> **TASK GOAL**
Up to and including the line containing "Open the Inpro", set down each line of the entries below exactly, starting from the first, and leave out the rest.

[Stored items]
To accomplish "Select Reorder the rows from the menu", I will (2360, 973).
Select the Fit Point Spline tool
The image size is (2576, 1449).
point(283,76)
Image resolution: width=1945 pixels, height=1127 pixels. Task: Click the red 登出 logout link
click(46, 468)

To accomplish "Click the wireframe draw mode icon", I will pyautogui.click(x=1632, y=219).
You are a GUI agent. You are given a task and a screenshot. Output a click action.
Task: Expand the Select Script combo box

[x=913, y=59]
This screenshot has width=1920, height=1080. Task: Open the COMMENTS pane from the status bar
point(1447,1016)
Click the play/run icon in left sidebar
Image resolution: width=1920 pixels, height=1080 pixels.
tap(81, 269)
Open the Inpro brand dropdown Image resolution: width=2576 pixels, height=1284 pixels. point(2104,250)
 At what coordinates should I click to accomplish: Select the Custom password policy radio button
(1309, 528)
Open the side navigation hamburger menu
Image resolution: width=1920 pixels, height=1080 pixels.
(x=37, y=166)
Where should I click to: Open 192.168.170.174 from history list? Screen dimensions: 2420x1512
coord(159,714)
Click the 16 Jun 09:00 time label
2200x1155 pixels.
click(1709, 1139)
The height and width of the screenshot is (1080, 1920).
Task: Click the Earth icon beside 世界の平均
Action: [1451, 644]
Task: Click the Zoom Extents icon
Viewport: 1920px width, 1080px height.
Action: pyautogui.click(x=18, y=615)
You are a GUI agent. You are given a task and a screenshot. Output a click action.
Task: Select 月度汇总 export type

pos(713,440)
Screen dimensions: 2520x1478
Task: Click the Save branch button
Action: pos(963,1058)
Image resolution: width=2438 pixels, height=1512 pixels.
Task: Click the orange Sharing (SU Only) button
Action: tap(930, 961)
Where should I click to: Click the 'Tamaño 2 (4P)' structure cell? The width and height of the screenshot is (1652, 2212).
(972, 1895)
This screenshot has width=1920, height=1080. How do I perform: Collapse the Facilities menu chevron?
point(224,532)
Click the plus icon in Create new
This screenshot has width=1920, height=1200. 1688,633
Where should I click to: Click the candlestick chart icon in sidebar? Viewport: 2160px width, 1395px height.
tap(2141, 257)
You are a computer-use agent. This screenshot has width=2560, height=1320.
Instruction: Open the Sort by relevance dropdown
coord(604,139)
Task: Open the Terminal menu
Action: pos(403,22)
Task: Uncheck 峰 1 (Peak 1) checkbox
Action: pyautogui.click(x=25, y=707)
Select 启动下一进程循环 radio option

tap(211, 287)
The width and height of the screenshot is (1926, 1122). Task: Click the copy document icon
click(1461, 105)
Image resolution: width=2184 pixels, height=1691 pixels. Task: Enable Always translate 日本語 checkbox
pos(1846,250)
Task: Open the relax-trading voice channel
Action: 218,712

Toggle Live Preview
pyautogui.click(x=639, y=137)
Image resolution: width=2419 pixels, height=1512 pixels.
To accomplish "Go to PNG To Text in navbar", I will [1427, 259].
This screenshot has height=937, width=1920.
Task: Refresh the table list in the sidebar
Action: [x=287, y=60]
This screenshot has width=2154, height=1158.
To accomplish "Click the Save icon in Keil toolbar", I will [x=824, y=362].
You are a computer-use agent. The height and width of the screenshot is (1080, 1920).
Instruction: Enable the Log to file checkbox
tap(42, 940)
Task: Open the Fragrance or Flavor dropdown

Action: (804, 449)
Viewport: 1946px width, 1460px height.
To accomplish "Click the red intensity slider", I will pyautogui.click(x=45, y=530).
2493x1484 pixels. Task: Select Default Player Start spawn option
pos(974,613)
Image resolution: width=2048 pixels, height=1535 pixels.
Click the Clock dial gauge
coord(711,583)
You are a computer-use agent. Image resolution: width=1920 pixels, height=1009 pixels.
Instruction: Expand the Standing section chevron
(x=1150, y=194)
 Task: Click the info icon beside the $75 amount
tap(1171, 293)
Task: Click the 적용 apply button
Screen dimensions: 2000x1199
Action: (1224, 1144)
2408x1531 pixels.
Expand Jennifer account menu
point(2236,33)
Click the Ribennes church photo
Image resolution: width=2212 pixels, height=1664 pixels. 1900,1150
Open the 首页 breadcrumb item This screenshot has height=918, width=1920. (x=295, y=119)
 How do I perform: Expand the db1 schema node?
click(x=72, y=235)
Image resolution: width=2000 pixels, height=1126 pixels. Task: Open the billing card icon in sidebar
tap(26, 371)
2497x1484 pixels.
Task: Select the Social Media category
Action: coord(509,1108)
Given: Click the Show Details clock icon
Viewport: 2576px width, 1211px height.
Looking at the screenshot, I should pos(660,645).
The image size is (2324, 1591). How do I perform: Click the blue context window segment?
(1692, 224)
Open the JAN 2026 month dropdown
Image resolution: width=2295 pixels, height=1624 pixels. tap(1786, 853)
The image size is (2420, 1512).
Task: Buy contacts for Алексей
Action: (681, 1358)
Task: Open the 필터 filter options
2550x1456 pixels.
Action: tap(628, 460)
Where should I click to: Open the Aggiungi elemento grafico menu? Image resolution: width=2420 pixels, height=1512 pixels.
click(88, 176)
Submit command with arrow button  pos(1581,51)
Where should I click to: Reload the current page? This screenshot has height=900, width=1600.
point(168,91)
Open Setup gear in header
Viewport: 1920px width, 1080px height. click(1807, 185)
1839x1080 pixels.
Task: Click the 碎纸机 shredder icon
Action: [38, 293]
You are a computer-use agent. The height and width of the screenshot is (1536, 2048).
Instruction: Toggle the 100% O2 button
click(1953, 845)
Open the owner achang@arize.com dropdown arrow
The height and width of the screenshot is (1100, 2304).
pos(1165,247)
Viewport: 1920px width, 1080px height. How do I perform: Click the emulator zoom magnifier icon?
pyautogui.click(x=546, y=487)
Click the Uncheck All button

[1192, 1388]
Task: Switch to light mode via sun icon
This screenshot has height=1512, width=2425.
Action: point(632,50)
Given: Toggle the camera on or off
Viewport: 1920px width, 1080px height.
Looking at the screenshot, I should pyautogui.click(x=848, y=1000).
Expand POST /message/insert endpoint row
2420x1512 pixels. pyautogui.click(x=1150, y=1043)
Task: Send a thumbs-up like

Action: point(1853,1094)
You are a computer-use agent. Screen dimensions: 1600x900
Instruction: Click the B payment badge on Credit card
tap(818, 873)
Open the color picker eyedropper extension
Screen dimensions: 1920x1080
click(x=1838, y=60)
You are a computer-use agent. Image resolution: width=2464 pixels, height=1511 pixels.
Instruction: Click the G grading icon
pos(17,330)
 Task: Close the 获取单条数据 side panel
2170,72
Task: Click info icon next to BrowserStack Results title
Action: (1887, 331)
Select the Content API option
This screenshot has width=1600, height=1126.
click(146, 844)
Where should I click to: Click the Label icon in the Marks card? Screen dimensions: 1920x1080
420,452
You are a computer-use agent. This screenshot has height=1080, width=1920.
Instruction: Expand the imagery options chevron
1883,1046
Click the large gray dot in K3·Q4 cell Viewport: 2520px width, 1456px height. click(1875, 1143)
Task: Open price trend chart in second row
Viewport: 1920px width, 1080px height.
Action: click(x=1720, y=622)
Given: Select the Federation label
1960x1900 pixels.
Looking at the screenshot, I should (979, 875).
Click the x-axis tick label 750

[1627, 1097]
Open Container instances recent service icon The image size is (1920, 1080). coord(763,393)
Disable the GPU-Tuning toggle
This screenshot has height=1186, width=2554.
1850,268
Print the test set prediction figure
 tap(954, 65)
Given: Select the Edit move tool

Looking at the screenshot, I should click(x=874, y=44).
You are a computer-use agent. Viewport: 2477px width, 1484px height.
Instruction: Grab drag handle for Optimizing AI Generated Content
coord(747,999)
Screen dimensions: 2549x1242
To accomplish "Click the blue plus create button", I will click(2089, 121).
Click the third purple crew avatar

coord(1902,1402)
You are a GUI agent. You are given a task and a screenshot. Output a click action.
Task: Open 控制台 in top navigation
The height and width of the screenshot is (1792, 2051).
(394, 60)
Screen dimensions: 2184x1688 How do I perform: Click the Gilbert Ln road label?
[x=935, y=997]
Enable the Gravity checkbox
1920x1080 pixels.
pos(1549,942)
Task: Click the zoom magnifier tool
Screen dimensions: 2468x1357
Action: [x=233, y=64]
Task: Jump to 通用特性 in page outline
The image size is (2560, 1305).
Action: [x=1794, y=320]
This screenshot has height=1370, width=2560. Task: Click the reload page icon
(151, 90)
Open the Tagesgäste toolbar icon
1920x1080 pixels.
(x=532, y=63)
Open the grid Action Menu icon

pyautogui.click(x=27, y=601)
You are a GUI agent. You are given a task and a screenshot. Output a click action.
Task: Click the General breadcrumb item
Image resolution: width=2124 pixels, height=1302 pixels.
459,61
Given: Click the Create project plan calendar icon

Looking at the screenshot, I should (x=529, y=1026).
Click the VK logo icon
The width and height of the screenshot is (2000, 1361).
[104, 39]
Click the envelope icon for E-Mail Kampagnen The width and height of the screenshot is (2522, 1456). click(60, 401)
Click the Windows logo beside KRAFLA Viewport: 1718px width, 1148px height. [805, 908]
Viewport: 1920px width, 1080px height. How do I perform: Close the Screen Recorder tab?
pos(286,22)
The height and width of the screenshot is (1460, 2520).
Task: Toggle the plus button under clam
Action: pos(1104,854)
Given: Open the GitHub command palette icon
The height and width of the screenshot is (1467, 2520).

> **EXERCISE RESULT**
To accomplish "Select Reorder the rows from the menu", I will (2360, 973).
Select the Fit Point Spline tool
The image size is (2576, 1449).
point(283,76)
Image resolution: width=1945 pixels, height=1127 pixels. Task: Click the red 登出 logout link
click(46, 468)

To accomplish "Click the wireframe draw mode icon", I will pyautogui.click(x=1632, y=219).
You are a GUI agent. You are given a task and a screenshot. Output a click action.
Task: Expand the Select Script combo box

[x=913, y=59]
This screenshot has width=1920, height=1080. Task: Open the COMMENTS pane from the status bar
point(1447,1016)
Click the play/run icon in left sidebar
Image resolution: width=1920 pixels, height=1080 pixels.
tap(81, 269)
Open the Inpro brand dropdown Image resolution: width=2576 pixels, height=1284 pixels. point(2104,250)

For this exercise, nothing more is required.